Out of my eye corner, I see a dog. No, 2 dogs. No, 4? 5? 6? A pack of dogs. Are they going to attack me? Finish me off. They're barking up a storm, running along the river that I'm trudging through. On the side. On the bank. Yeah! That's it! Shown by the dogs. There's space enough to walk up there. Out of the water. Just follow the dogs. Mud, not water. Downhill. Trying to keep the dog butts in view. Following that last tail. Down. Down. Better. Not good, but better. Down I go on a tiny ridge on the side of the river. Down. Down. Down. The ridge along the river BECOMES the river. I'm in it, again. Testing each stone to make sure I won't slip.

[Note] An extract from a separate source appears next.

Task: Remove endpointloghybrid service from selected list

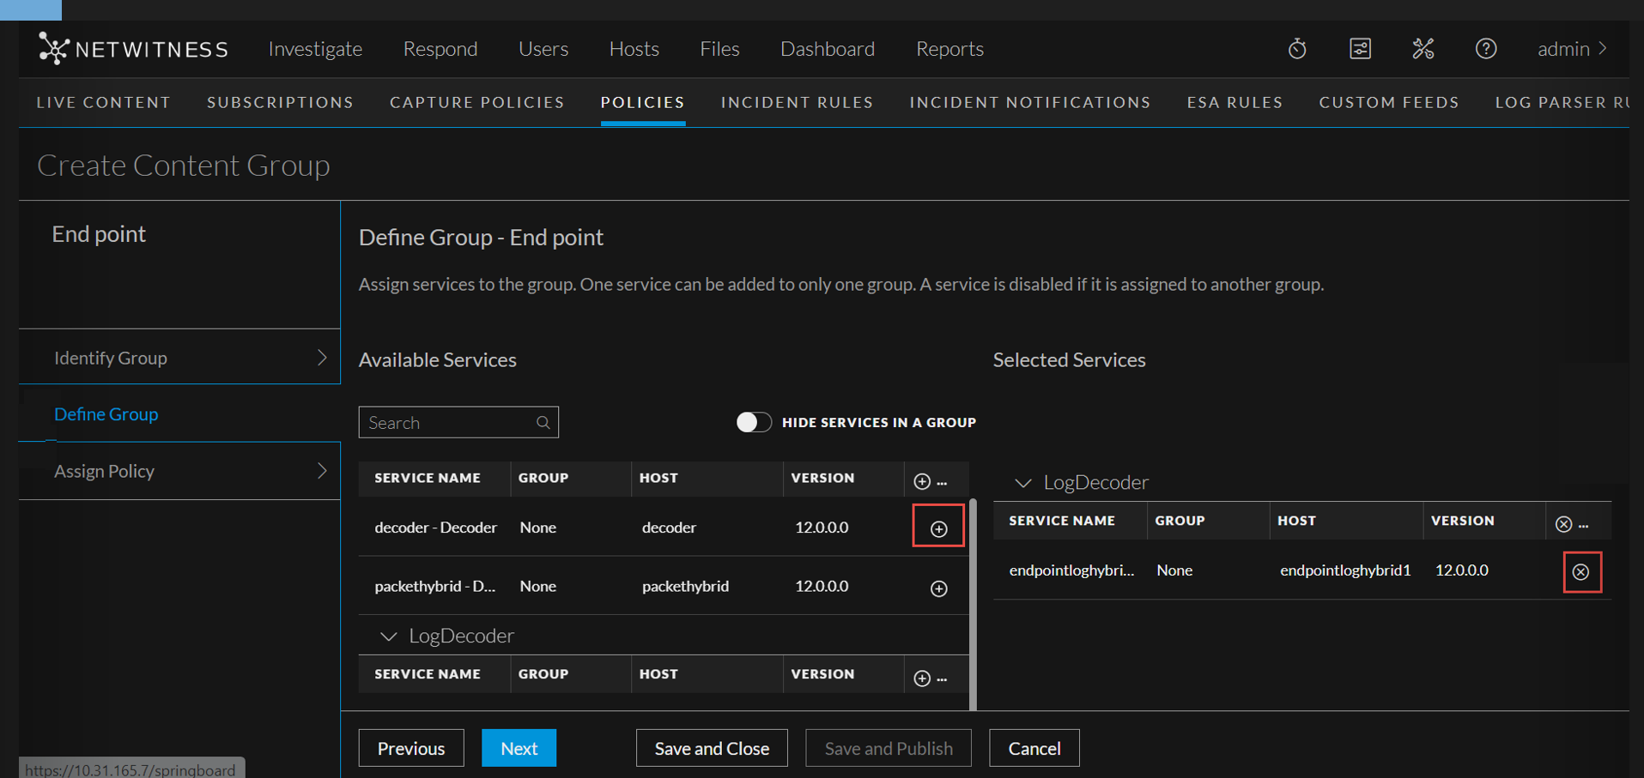Action: (1580, 572)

I stumble. Catch myself, jarring my spine but NOT BREAKING A LEG. Down. Down. I stumble again, falling forward into the water. I fall on my hands. It's okay. A little scrape, that's all. I DO NOT BREAK A LEG.

Suddenly, a bright light. A view through the trees. Water. The Caribbean. Right there, a glimpse through the branches. Then another. Sure enough. It's water. I'll be there any minute. Yeah right.

It dawns on me that when I look to the side I'm looking at THE TOPS of trees. Very tall trees. And, if I follow their trunks downward, I can see other trees beneath them. I'm going to die.

Down. Down. Down. I go. Pure Zen. Be here now. No thought to anything else except where each foot goes to prepare the way for the next foot. No future except the next step. My mind a zen blank except for the koan: IF I BREAK A LEG, I'M DEAD.

After a millennium of soaking terror, I come to another little clearing, and another little sign:

MINISTRY OF PUBLIC UTILITIES AND THE ENVIRONMENT
National Reforestation and Watershed
Rehabilitation Program
Our Environment. Our Forest. Our Life. Let's Conserve.

Translation: I made it!

The trail becomes a gravel path becomes the beach. I'm in a little town, with one of those beautiful colonial houses right at the corner. A kid plays by himself in the street. He's hitting at something with a stick.

“You going to the beach?” he asks.

“Yep,” I say.

“Just go to the end and turn right,” he says.

I do. On the way, I buy and drink a coke. The caffeine takes care of my headache as I head toward the beach.